I also had trouble with its closing moments, where our survivors walk out in the morning, checking in on their neighbors and such. It's a nice moment - but it also feels a bit mean spirited, as we know that not everything will be OK. The Purge will continue to evolve and get worse for people like them, and they also now have a target on their heads after taking out some of NFFA's death squad. The optimism at the end of the third film felt right, but it didn't quite work here given its prequel nature, and instead I just felt kind of sad knowing the worst was yet to come for these folks, so it was kind of at odds with itself and also what it was trying to say. Am I to infer that good people (and, er, drug dealers) will persevere despite the seemingly insurmountable odds against them? Or that no matter what they do they will always be fucked over? If this was a proper "Purge 4" I'd find it inspiring, like in a "keep fighting the good fight" way, but given that there are at least a dozen full blown Purges ahead of them I simply find myself feeling as miserable for these fictional people as I do for our real life world.

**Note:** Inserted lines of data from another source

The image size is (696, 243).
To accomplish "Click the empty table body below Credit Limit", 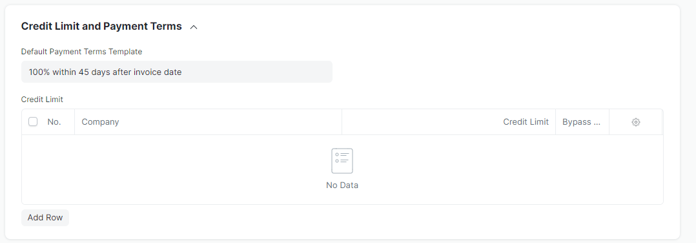I will 449,169.
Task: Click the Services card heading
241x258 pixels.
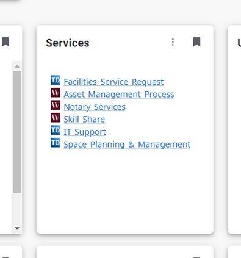Action: pyautogui.click(x=68, y=43)
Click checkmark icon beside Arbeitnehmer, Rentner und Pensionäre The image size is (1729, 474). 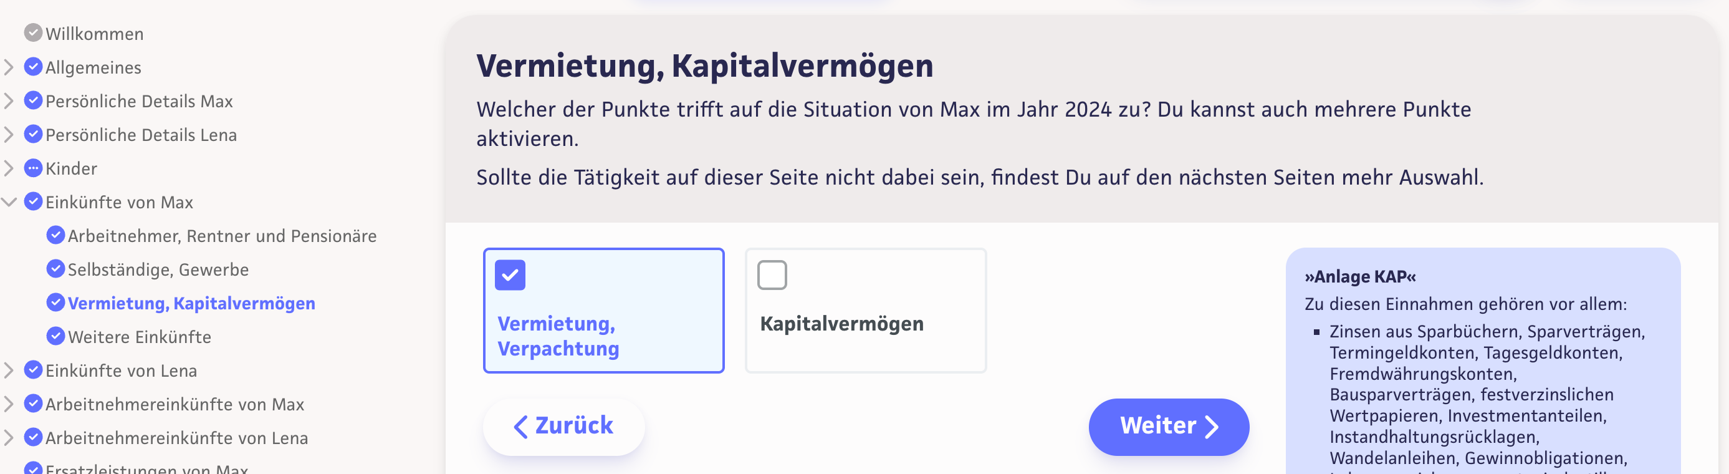click(x=56, y=235)
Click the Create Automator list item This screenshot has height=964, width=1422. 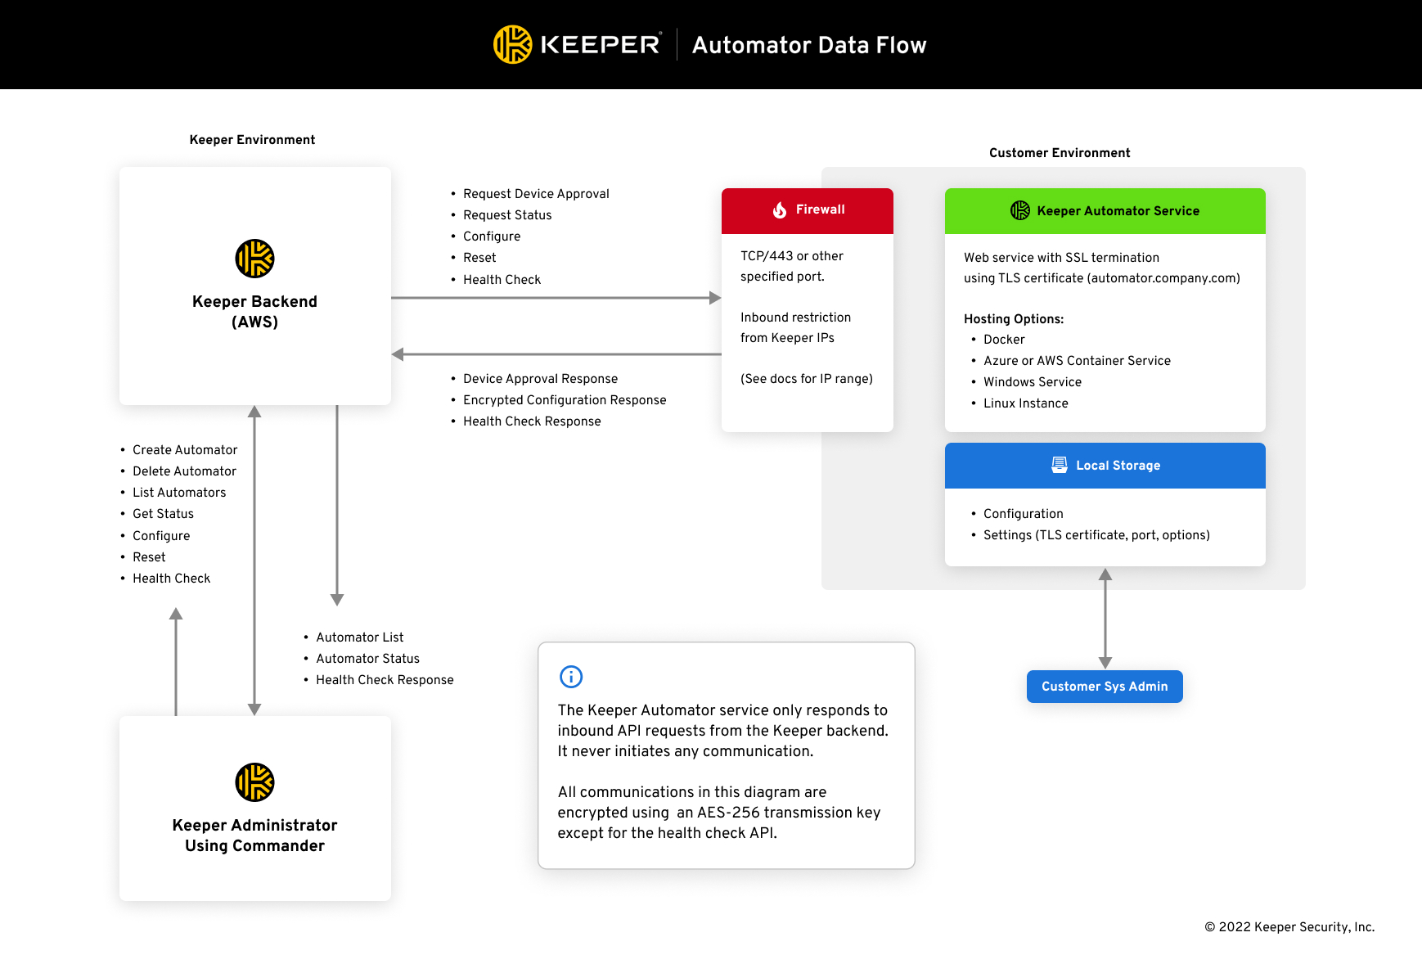point(185,450)
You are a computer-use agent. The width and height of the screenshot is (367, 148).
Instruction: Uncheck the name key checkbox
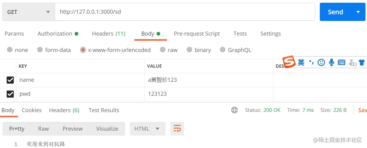pos(10,80)
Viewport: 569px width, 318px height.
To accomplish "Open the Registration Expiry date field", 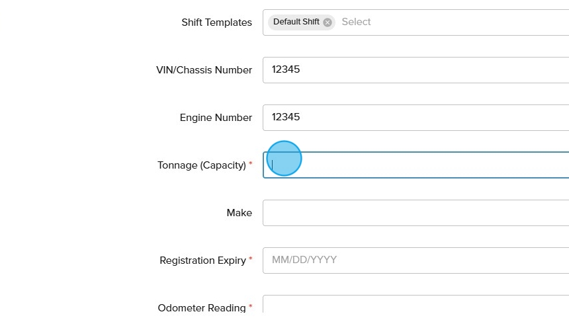I will pos(416,260).
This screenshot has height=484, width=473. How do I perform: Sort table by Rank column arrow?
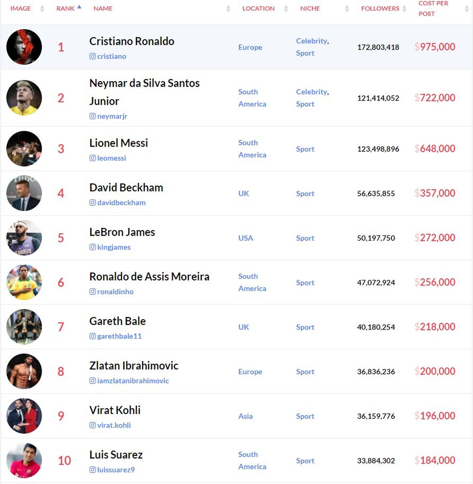(x=79, y=7)
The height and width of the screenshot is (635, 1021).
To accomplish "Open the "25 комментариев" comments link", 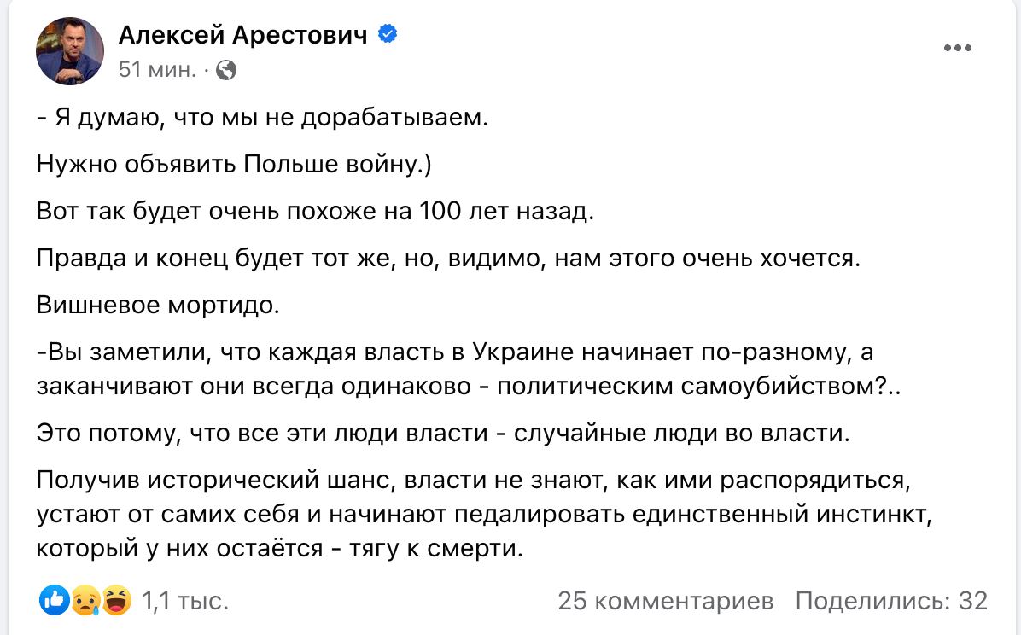I will point(665,602).
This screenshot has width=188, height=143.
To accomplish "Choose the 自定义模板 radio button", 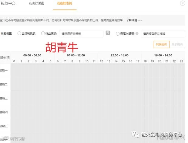I will coord(118,33).
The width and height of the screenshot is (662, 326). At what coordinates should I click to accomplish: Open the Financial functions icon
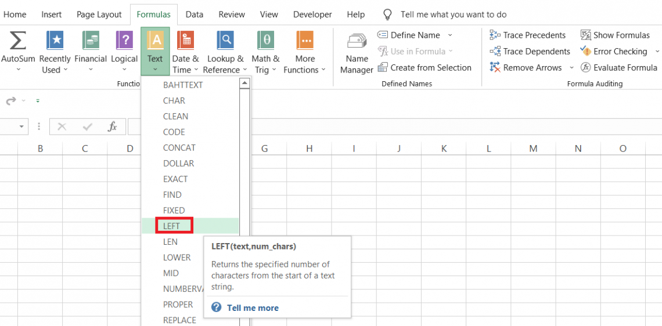(91, 41)
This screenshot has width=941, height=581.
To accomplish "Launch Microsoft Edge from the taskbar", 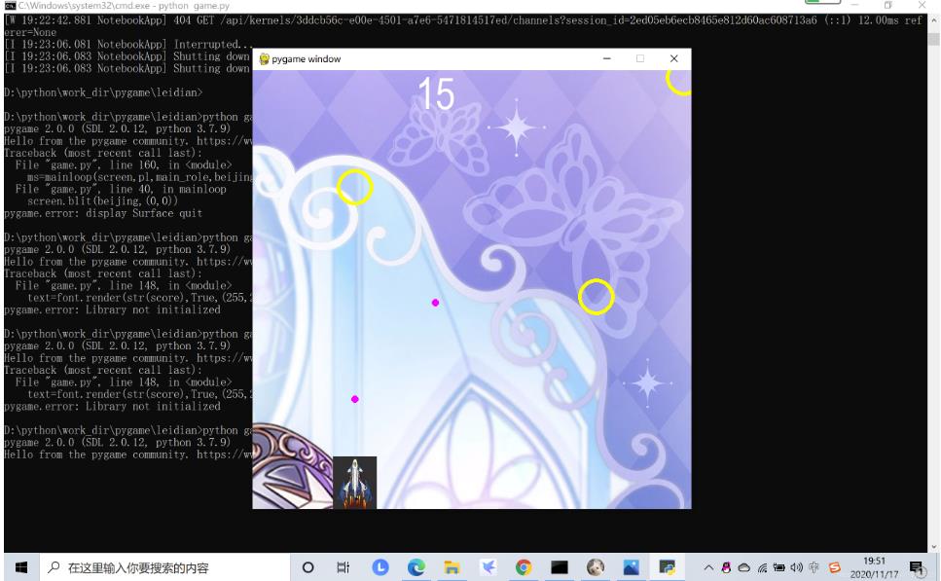I will pos(415,564).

Speaking of the real world, there's only one overt Trump reference in the film, and I wouldn't dare spoil it - I'll only point out that it's amazing, and that after the dialogue makes it clear who they're referencing I urge you to reconsider the person's headgear and where they were located. Otherwise, the only real tie to the non-fictional world we usually try to escape at the multiplexes comes from a reference to the NRA, who are (of course) the backers of the New Founding Fathers. So even though they're *not* the Republicans of today... they're pretty much just the Republicans of today (it's kind of like in Red State where they mention Fred Phelps to make it "clear" that Michael Parks' character wasn't supposed to be him). As before the heroes tend to use smaller guns and improvised weapons as opposed to the rifles used by the villains, but by mentioning the NRA so explicitly (I don't recall them coming up in the others) it tosses the subtlety of this tradition out the window.

Ultimately, it's a film that works best when it's at its least Purge-like, faltering only when it falls back on the now familiar site people walking cautiously around urban alleyways, ducking the murderers running rampant until they get to the next safe spot and the script can cut to someone else doing the same thing. I liked the characters (particularly Dolores, a cranky middle aged woman who is mostly just annoyed by the whole thing) but there are possibly too many of them this time around, and as a result the more interesting ones don't get much time to shine. Tomei in particular must not have been on set for more than a day or two, and Harris (plus his two best buds; they refer to themselves as the Three Stooges) disappears for long stretches as well. Perhaps if they sprung the NFFA rigging the experiment as a twist for the end, it would have been more consistently great. Instead, they tell us this at the halfway point, leaving the rest of the movie with very little surprise or momentum as it makes its way into its depressing outcome (that the experiment was a "success" and will continue). Again if you haven't seen the other sequels this won't be as much of an issue, but I couldn't help but be disappointed that it started out so riveting and ultimately just settled for status quo, saying everything that it had to say early on and then just letting guns do all the talking. Hopefully the upcoming TV series (previewed during the credits, which is tacky AF) or inevitable Purge 5 will be more consistently engaging.

What say you?

P.S. Per the timeline of the series, the first Purge is indeed around 2017 or 2018, but they refrain from naming an exact year. The only clue to what time period it is comes from a poster in Nya's apartment, so keep an eye out. It's a huckster move worthy of Trump himself.